— Instruction —
Put the lines of the items, from the one containing "Given: Click the" through the last line of the items, into a numbered list, leaving out blank lines and pictures.

— Data section —
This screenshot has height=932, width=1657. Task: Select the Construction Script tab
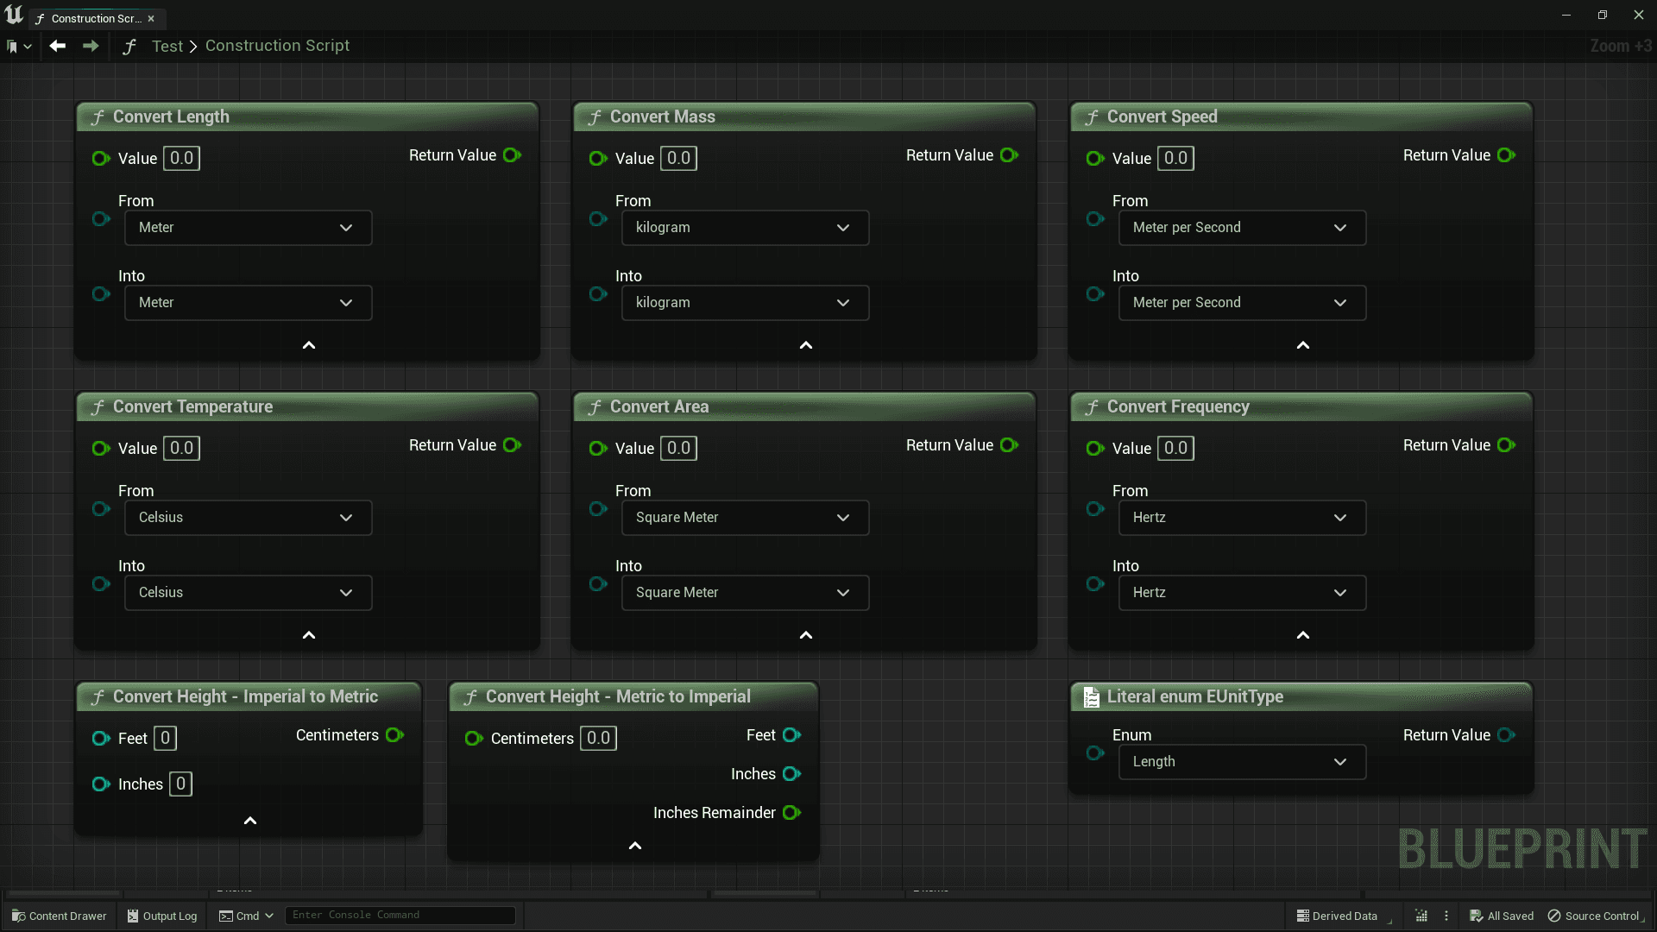(95, 18)
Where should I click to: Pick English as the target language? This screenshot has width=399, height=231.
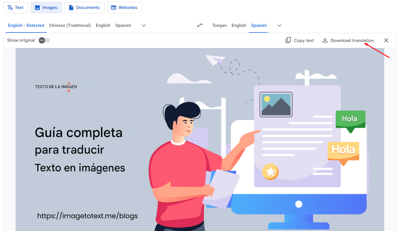[x=239, y=25]
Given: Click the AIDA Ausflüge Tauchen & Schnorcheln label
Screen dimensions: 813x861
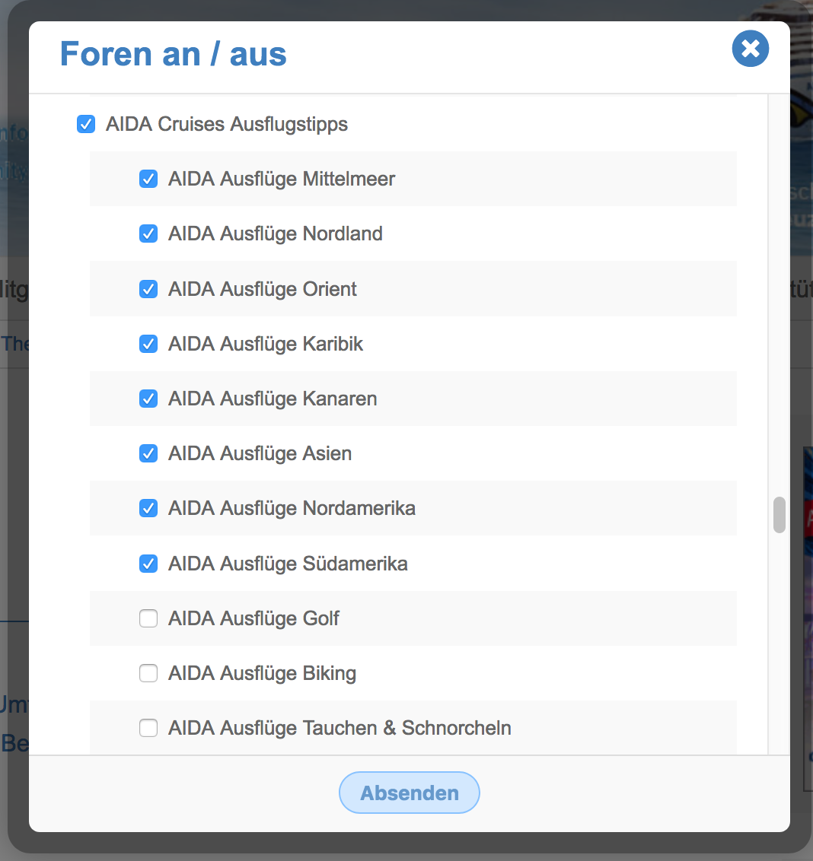Looking at the screenshot, I should click(x=340, y=728).
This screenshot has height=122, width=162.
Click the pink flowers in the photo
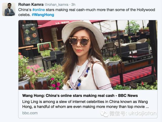(55, 83)
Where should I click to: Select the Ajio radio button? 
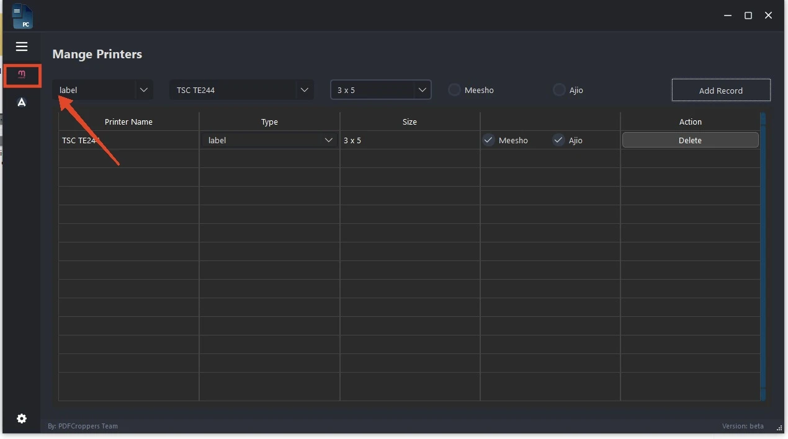[x=559, y=90]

— Result —
1. Given: Click the AIDA Ausflüge Tauchen & Schnorcheln label
2. Screen dimensions: 813x861
3. Looking at the screenshot, I should click(x=340, y=728).
4. This screenshot has height=122, width=162.
5. Click the pink flowers in the photo
6. (55, 83)
7. Where should I click to: Select the Ajio radio button? 
8. [x=559, y=90]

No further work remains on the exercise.